Normal dismutase activity

Under ideal metabolic conditions, superoxide dismutase enzymes remove superoxide before it can enter undesirable oxygen metabolic pathways and thus protect the organism from the damaging effects of oxidative stress. In this process, dismutases convert superoxide to molecular oxygen and hydrogen peroxide and allow the body to sustain healthy cellular activity.1

Dismutase activity in reaction to excessive oxidative stress

Under conditions of excessive oxidative stress, such as occurs with the administration of radiation, cellular mechanisms for its normal removal (including superoxide dismutase enzymes) may be overwhelmed. This results in superoxide reacting with other molecules, such as nitric oxide or ferric iron, and initiating undesired oxygen metabolic pathways.2

How do dismutase mimetics work?

Our small-molecule dismutase mimetics are designed to replicate superoxide dismutase activity and thus fill the gap in this critical activity when overwhelmed by excess superoxide, whether caused by disease or some insult like radiation.

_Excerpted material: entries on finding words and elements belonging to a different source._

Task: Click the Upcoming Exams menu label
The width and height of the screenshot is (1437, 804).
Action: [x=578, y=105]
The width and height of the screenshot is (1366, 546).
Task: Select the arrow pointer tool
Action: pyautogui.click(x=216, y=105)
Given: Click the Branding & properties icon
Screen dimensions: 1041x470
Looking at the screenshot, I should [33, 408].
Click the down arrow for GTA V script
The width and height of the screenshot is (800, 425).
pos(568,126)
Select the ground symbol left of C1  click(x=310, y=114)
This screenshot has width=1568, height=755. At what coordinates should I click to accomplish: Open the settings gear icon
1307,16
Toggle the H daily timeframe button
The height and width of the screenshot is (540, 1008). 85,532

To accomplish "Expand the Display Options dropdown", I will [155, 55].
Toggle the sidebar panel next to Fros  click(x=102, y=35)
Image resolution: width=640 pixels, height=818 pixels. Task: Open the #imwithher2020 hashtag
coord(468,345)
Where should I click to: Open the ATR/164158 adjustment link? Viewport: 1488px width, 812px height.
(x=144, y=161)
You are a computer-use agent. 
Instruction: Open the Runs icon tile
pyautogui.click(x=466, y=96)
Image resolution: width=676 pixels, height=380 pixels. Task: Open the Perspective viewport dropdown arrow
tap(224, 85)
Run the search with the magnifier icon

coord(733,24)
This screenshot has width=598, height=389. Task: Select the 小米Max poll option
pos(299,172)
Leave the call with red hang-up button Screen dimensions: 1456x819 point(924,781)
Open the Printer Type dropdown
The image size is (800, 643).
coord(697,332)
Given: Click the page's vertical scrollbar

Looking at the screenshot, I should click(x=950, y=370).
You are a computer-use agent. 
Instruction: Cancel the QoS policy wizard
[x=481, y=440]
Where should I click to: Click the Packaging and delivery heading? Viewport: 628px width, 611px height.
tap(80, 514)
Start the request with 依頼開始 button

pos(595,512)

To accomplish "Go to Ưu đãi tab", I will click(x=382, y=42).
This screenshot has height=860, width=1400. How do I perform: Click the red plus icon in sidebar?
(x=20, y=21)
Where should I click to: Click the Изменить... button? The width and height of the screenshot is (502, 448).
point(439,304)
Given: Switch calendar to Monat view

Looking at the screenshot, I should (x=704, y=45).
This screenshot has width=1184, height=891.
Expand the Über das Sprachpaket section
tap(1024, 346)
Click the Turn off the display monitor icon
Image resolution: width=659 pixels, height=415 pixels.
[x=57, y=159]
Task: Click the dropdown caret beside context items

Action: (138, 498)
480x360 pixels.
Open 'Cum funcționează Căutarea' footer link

Performing the same function as the naturally occurring superoxide dismutase enzymes, our drugs are distinguished as being the only small molecules that truly mimic the native enzymatic activity.

References:
1. Perry JJ, Shin DS, Getzoff ED, Tainer JA. The structural biochemistry of the superoxide dismutases. Biochim Biophys Acta. 2010;1804(2):245-262.
2. Conklin KA. Chemotherapy-associated oxidative stress: impact on chemotherapeutic effectiveness. Integr Cancer Ther. 2004;3(4):294-300.